To make a profit, the amount you charge will need to surpass your overall monthly cost. However, you need to be aware of the rental market and not charge higher than what the market will tolerate. Learn what is considered a competitive price for your property and its location. Potential renters will be acutely aware of comparable properties and what they can expect to find in their price range. You want to charge enough to make renting your property worthwhile. However, if you ask too high, you will drive tenants away.
This is why it is important to get your home in the best condition possible. Making any necessary repairs, replacing carpets, and putting on a fresh coat of paint will enable you to charge more while earning the appreciation of your tenants.
Find A Property Management Company
When you own a rental property, you take on the role of a landlord. It’s nice to think about renting out your home as a passive income stream. However, if you are the one managing, maintaining, repairing, filling vacancies, and responding to tenants, the job is anything but passive. It is a major responsibility that can demand your immediate attention at the drop of a hat.
Property management companies exist to do all this work for you in exchange for a small portion of what you charge for rent. These companies are equipped to help your rental property be a success. You can have that experience of passive income flowing to you each month while your property management company handles everything: financial transactions, inspections, evictions, tenant relations, emergency repairs, vacancy marketing, showings, and more.

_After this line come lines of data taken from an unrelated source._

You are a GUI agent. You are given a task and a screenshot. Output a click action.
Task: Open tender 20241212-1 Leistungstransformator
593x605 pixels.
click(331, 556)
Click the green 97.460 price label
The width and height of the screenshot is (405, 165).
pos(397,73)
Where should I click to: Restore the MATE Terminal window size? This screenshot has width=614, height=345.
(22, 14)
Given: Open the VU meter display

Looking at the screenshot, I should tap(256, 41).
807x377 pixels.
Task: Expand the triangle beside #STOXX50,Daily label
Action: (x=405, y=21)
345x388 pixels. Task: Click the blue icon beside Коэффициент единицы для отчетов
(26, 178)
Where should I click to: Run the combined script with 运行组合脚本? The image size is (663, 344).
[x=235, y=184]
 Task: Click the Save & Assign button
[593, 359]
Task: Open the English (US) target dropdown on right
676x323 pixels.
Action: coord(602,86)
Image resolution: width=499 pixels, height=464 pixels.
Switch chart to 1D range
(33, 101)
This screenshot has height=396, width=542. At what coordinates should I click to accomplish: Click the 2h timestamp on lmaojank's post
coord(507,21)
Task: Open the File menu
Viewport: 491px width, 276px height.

Here are some of the ways working with a great property management company can benefit you and save you time and money versus being a landlord on your own:
- Higher rate of tenants paying on time
- Reduced vacancy times
- Screening and credit checks for potential renters
- Save on maintenance and repair costs with the company’s staff and large-volume contracts
- Managing after-hour emergencies and showings
- Improved property value
- Improved renter experience
Take care to choose a company that places high value on service, standards, and satisfaction. When dealing with such high stakes as your real estate investment and your tenants’ living experience, you want to know you, your tenants, and your property are in good hands.